- _Dataset extract_:
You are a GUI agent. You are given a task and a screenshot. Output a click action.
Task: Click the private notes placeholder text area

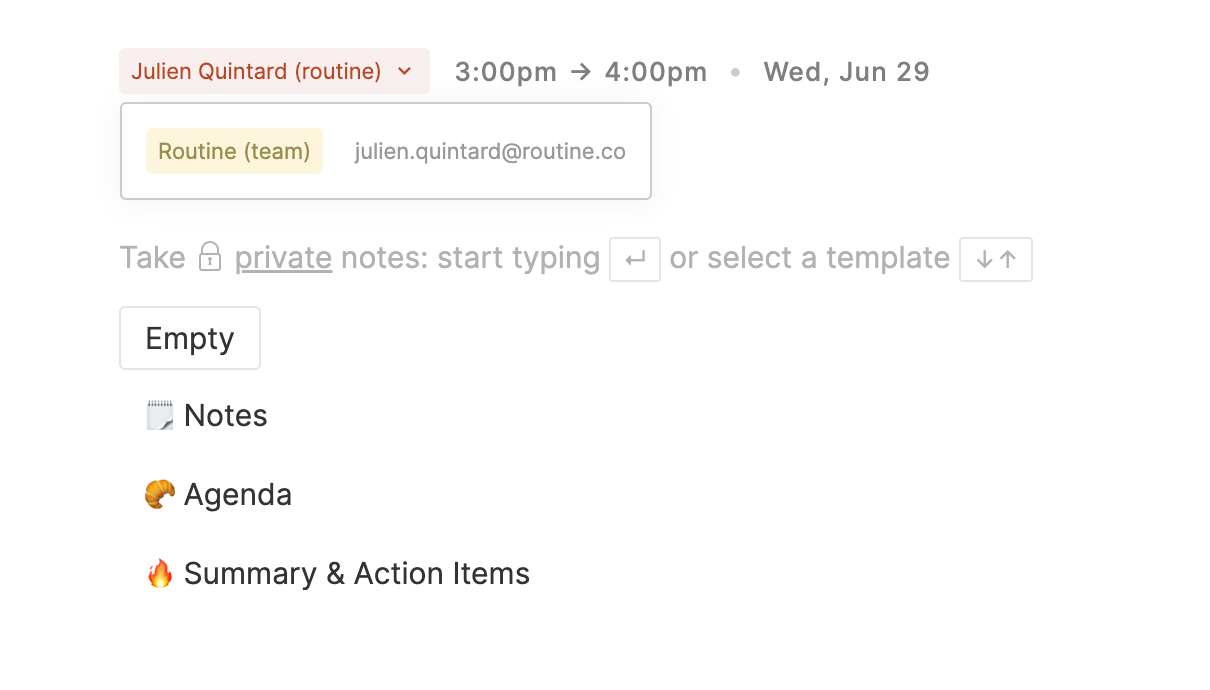click(470, 257)
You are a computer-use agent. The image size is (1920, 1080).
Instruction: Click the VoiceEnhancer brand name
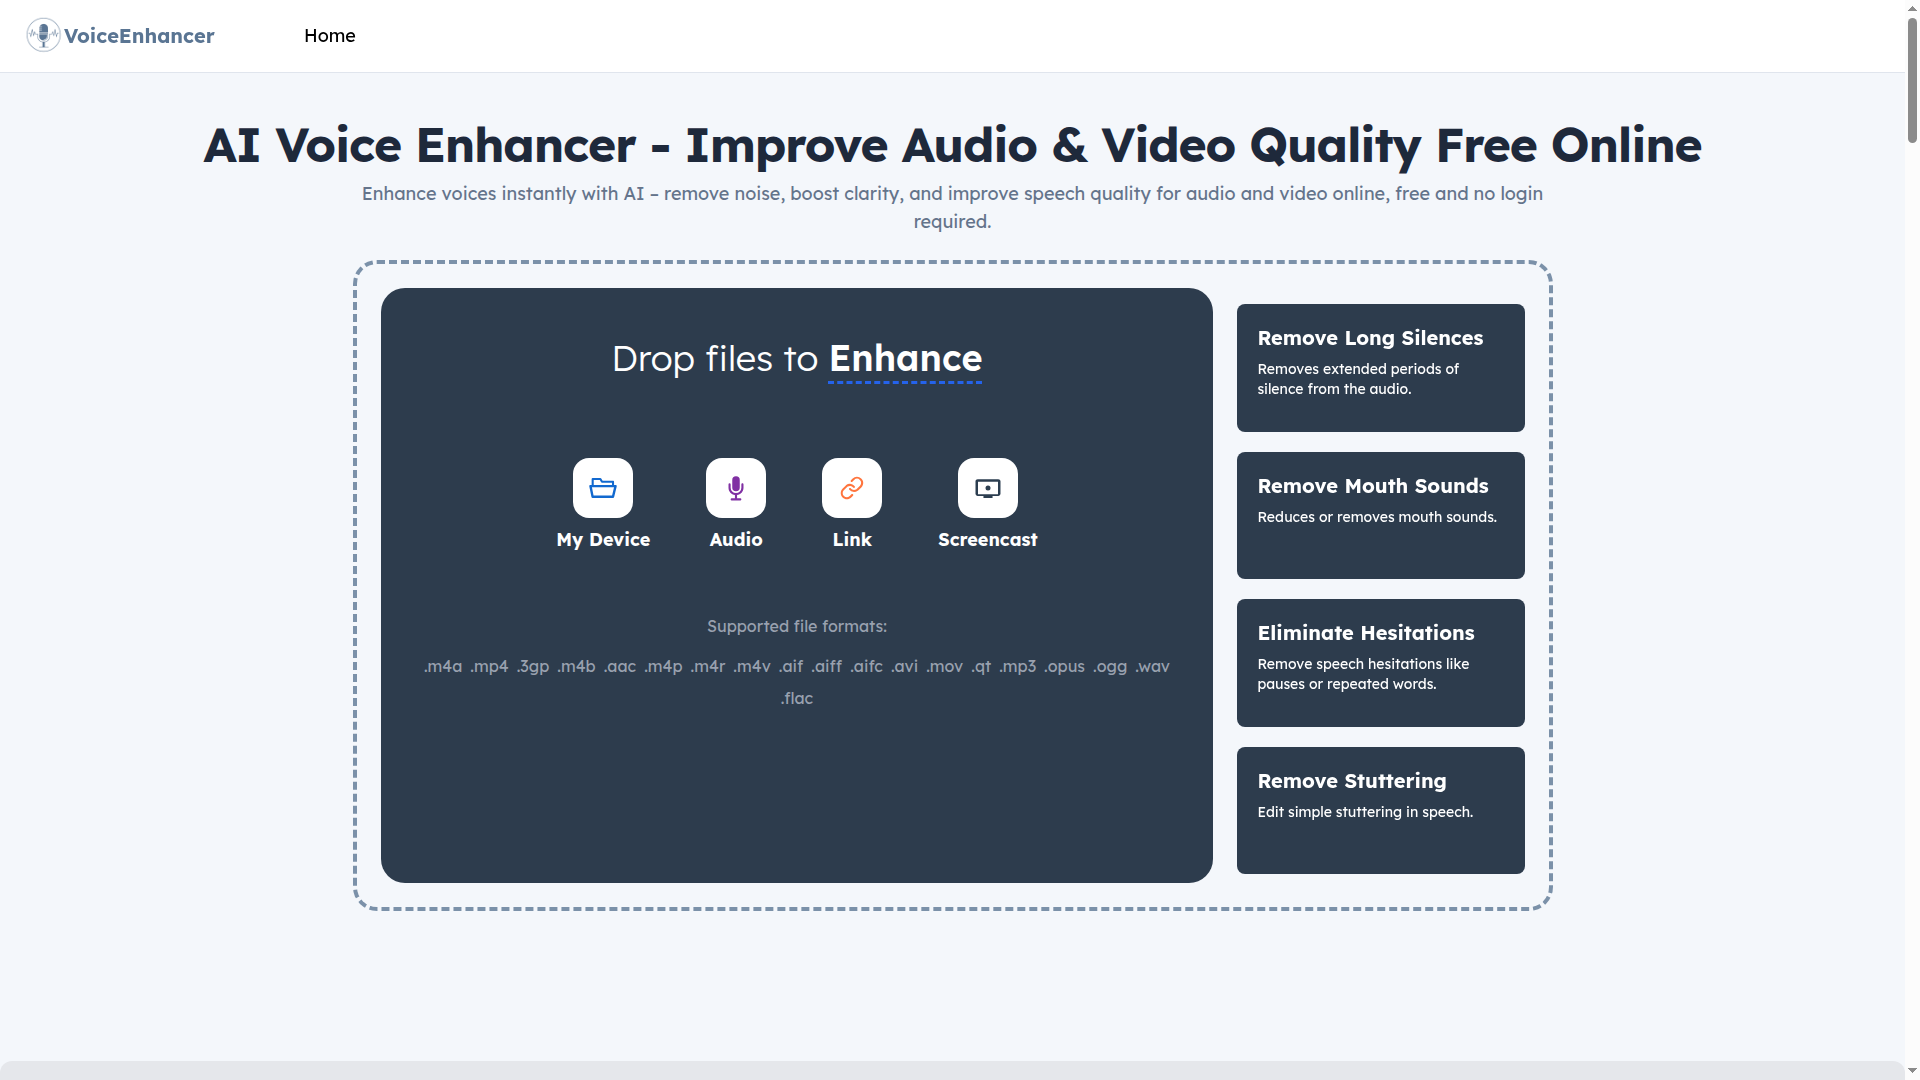(139, 35)
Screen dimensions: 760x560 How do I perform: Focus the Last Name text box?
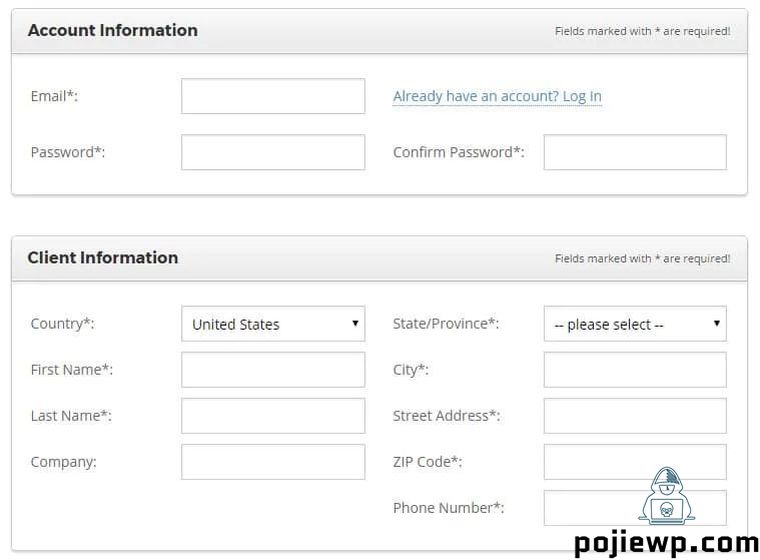point(273,416)
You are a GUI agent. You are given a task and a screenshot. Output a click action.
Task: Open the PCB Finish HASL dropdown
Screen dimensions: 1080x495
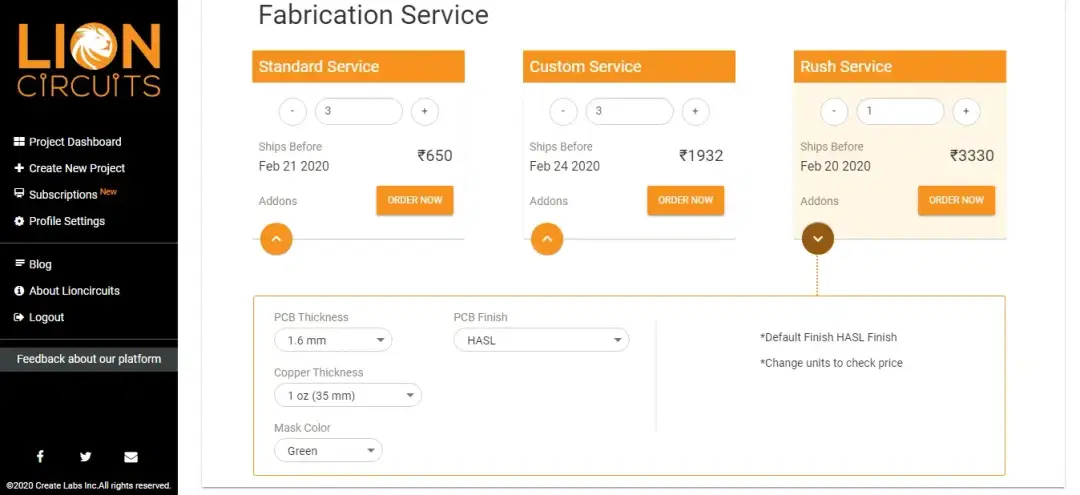(x=541, y=340)
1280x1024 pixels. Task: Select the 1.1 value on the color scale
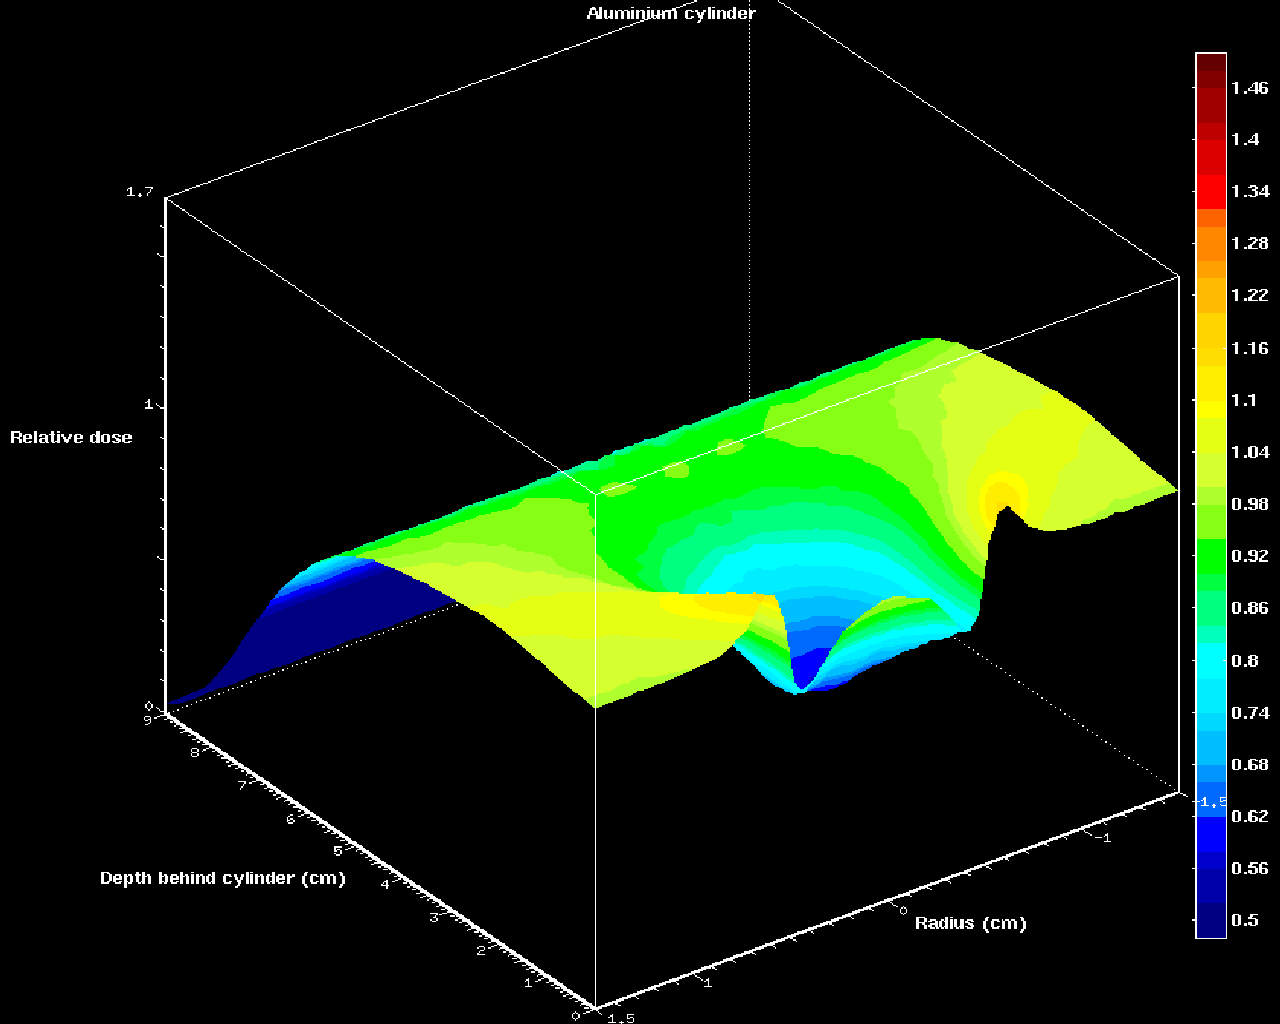tap(1244, 400)
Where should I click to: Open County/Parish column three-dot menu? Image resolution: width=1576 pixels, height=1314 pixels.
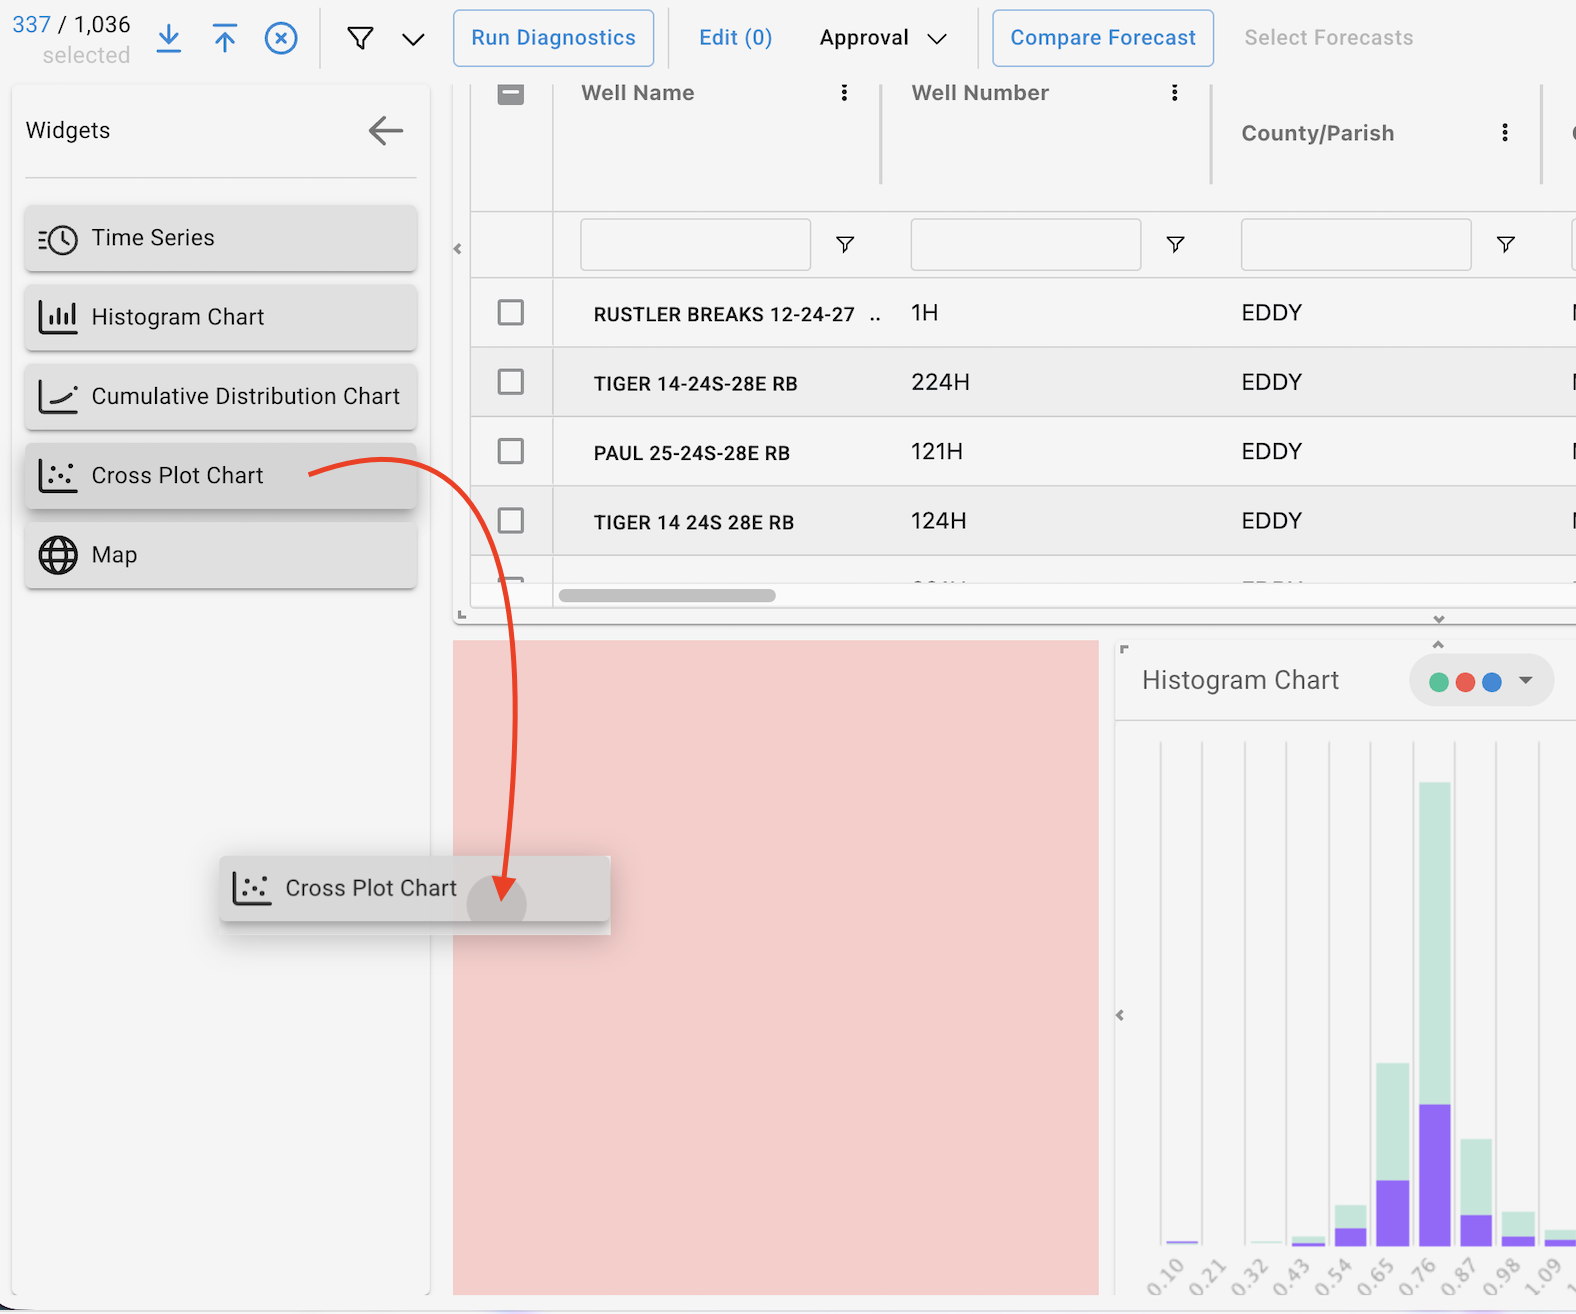(x=1504, y=133)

- _Task details_: Copy out all the entries above with "GUI agent" swapped for "interface agent" and nothing else altered. Leave the pictures out.

- _Final result_:
You are a interface agent. You are given a task and a screenshot. Output a click action.
Task: Click the private notes placeholder text area

click(470, 257)
You are a computer-use agent. The image size is (1920, 1080).
Instruction: Click the VoiceEnhancer brand name
(139, 35)
Screen dimensions: 760x560 How do I perform: Focus the Last Name text box?
point(273,416)
You are a interface agent. You are given a task and a screenshot. Output a click action.
Task: Open the PCB Finish HASL dropdown
Screen dimensions: 1080x495
(x=541, y=340)
1280x1024 pixels. Task: Select the 1.1 value on the color scale
tap(1244, 400)
Where should I click to: Open County/Parish column three-dot menu? Image resolution: width=1576 pixels, height=1314 pixels.
(x=1504, y=133)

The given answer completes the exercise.